Tag Archives: desert

Grandmaster of Disaster

After running the Grandmaster 100K last month in the Arizona desert, I now share one characteristic with legendary ultrarunner Jim Walmsley, who has now twice set the course record at the Western States 100.

No, I did not win Western States. I haven’t even tried to qualify for it (yet). But we do indeed share one type of experience. I shall explain.

My usual plan with an ultra is to run it once, enjoy the experience, and move on. The Grandmaster Ultra is one of the select few I chose to go back to. The stark beauty of the desert, the challenge of the course, and the camaraderie of fellow 50+ runners was too strong a call to ignore. And it was among the few ultra choices available in early 2021.

I’d run the 50-miler in 2020 (just prior to Covid and all that), so I signed up for the 100K this year. A way different beast. In addition to the extra 12 miles, the last few hours would be run in the dark. I looked forward to the challenge.

Check out the incredible scenery below. Believe me, these photos don’t come close to full vision, wide-angle experience.

The footing’s even more fun in the dark!

I arrived with lowered expectations, due to pandemic-related necessities. But aside from mandatory mask-wearing and slightly fewer food options, it was the same as last year, including bonfires at the aid stations after dark. The weather was perfect for running – in the high 30s at start, rising to around 60 degrees in the afternoon, then dropping fast after sunset. Good preparation was key. I made several checklists and packed my drop bag carefully.

I would be running the 50K loop twice, so I sent a drop bag to the halfway mark of that loop, and had another one in my car at the start/finish. I was all set. Or so I thought.
- - -
== WORK REQUEST 1 ==
Summarize the blog post about the Grandmaster 100K in two sentences.
== WORK REQUEST 2 ==
Repeat, word for word, the passage of the Grandmaster 100K post from "Grandmaster of Disaster" up to and including "I shall explain.".
- - -
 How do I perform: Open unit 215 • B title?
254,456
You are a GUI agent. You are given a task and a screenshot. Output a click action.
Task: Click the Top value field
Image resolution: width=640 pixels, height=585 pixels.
- - -
== YOUR RESPONSE 1 ==
Having run the Grandmaster 50-miler in 2020, the writer returned to the Arizona desert race for the 100K in 2021, drawn by the scenery, the challenge of the course, and the camaraderie of fellow 50+ runners. Apart from mandatory masks and slightly fewer food options, the event was the same as the year before, with perfect running weather, and the writer prepared with checklists and two drop bags.

== YOUR RESPONSE 2 ==
Grandmaster of Disaster

After running the Grandmaster 100K last month in the Arizona desert, I now share one characteristic with legendary ultrarunner Jim Walmsley, who has now twice set the course record at the Western States 100.

No, I did not win Western States. I haven’t even tried to qualify for it (yet). But we do indeed share one type of experience. I shall explain.